Unlike most ‘icons’ she has earned her place on the Mount Rushmore of Rock. Horses alone would justify her considerable status, nevermind that the rest of her back catalogue has been kept ‘relevant’ by someone like P J Harvey basing their entire career on it. All arguments about who’s the most pioneering, stereotype-defying female in Rock History should begin and end with Smith. As should the old chestnut about whether it’s possible for a writer to make a good record. Yet it only takes the wrong journalist or wrong clip to make this sad-smiling widow seem overly pompous and worthy – all that fusty reverence she has for Blake and Rimbaud and Bob Bloody Dylan can make her come across like a sincere but dull literature professor. But, in person she is notably unpretentious. She is much more at ease with people who talk to her about stuff than people who fall to their knees and act like they’re meeting Mary Magdalene.

Steven Sebring’s often lovely film is perfect in phases, and likeably clueless in others. Sebring made his name as a fashion photographer, and first met Smith in 1995 on a Spin shoot. He never saw her in concert until the Gone Again tour, so his perspective is not that of an authentic "I-was-there" 70s CBGB’s stalwart. This sometimes shows, with the film’s imbalance towards the post-Dream Of Life years. The film’s biggest flaw is that he never asks her any questions. There’s a scene where she’s jamming and singing and joking with the legend that is playwright/actor Sam Shepard. They’re both looking their age, and are happily resigned to it. A Patti Smith fan will feel a rush of something momentous. This is a historic reunion. They’re talking about the Chelsea Hotel. Ask them what they recall about writing the play Cowboy Mouth, one of the most perceptive plays about the rock star myth, when they were young together and an item! Go on! But no. Sebring is in awe, both rightly and wrongly.

On the plus side, and it’s a sizeable one, Sebring never does the predictable. He certainly has his own aesthetic, and believes in it. This dream-like (apologies, but it’s the most apposite word) documentary drifts back and forth across eleven years of footage, or eleven years of Sebring bringing a 16mm camera along whenever he can afford to. It edits from Smith backstage to Smith onstage (incendiary, would that there were more); from Smith introducing us to her folks (delightfully ‘normal’) to Smith being a tourist and thinking deep thoughts aloud about civilisation and politics and war and peace and travel and time. She paints, and talks about De Kooning and Pollock; she shows us where she keeps Robert Mapplethorpe’s remains; she reveres Burroughs and Shelley; there are cameos by Michael Stipe and Bono and Flea and Jesse Jackson; all tied together by a through-line of her sitting in her bedroom and speaking of her memories, as intimately as could be hoped, and with more humour than you’d imagine.

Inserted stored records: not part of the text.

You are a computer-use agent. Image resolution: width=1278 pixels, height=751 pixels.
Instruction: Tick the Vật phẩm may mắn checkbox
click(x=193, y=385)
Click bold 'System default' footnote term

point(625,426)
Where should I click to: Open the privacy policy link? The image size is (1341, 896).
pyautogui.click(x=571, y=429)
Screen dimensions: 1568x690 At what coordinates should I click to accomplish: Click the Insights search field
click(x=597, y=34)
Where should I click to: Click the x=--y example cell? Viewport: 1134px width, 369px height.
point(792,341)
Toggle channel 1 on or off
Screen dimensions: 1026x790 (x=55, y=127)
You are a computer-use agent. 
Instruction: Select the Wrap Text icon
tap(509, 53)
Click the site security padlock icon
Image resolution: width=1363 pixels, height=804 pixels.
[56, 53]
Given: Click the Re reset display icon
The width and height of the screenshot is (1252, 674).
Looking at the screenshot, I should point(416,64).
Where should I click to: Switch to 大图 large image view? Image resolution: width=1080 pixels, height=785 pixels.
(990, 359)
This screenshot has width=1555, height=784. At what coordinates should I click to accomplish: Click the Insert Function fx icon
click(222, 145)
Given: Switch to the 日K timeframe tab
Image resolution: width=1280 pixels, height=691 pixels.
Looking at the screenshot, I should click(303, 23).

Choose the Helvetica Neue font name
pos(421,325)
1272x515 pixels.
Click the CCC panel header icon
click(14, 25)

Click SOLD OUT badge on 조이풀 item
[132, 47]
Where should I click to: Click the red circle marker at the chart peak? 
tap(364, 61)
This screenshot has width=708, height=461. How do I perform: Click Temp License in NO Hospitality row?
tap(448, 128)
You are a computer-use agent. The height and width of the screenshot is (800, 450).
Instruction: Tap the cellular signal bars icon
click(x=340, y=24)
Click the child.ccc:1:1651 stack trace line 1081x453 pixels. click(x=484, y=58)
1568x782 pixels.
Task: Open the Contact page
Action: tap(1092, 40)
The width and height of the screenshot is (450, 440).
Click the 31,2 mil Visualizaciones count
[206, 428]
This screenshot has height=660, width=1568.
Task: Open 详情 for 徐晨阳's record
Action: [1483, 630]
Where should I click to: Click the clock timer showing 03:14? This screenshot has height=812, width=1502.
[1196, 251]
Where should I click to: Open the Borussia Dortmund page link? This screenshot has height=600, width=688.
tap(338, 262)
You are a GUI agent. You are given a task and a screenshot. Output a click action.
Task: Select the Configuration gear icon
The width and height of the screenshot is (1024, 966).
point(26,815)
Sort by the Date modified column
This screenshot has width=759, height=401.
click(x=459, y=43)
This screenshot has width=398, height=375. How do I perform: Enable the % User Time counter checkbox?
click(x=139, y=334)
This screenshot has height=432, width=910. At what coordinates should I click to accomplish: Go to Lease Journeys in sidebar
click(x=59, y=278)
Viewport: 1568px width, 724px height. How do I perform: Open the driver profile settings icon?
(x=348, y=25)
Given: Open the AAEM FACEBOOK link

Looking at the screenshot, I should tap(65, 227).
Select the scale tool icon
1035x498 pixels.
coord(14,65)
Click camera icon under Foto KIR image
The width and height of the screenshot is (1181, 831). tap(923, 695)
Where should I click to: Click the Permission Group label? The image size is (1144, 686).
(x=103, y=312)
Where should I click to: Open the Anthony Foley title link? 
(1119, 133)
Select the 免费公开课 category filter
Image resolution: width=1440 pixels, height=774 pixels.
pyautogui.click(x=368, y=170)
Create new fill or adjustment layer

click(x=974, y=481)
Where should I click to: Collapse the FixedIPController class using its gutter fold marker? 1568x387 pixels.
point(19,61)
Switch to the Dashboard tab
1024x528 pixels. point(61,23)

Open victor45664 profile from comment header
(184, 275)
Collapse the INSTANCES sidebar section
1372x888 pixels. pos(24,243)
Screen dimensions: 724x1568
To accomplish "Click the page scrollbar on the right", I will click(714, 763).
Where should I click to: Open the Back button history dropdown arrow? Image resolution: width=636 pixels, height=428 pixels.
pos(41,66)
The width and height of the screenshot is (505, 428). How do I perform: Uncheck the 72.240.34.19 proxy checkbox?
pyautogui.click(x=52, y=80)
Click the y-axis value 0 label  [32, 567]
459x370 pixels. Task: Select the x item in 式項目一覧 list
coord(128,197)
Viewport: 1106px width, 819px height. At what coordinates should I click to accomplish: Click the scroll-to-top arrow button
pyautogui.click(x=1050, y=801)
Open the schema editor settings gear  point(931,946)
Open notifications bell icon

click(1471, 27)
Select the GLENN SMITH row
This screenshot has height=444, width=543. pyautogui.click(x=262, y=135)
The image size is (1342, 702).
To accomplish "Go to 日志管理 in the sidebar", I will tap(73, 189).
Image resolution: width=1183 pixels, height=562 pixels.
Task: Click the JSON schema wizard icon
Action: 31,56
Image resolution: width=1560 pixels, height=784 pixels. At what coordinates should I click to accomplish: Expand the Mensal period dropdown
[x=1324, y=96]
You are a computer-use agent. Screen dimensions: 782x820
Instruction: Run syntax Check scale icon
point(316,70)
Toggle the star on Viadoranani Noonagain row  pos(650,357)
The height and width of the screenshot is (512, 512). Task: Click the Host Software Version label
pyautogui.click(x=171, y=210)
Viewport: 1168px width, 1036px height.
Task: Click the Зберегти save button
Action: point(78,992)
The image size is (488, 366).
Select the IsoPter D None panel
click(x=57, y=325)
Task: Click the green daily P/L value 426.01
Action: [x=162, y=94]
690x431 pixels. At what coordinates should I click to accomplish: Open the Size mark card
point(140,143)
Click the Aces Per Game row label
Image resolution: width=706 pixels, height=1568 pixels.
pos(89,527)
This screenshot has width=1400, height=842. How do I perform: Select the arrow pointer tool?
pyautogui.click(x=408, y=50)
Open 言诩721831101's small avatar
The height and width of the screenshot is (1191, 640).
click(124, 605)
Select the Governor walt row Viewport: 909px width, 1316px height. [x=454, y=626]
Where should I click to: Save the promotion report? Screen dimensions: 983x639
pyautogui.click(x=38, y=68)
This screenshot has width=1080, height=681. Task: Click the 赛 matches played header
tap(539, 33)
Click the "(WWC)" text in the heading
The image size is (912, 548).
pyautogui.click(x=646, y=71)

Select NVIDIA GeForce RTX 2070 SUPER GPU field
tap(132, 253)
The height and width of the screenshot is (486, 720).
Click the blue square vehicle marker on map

"Life is not some vertical or horizontal line", she offers. "You have your own internal world and it’s not neat." The film – a fuzzy, hazy, monochromatic stoned mumble – follows this principle and works, by accident or design. (Though more of that live footage, with Smith aflame and spitting and testifying, would have been welcome.) This “punk/poet/prophet”, a kind, gentle, slow-moving, quick-thinking, 62-year-old woman, is self-possessed, charismatic and makes for a great atypical subject. Patti Smith: Dream of Life is a valid, respectable testament and portrait, which may possibly convey her magnetism to a fresh generation. You’ll come out vowing to eschew quick fixes, turn off the TV, decline the offer to go to the pub, hungry to read more books and devour more art.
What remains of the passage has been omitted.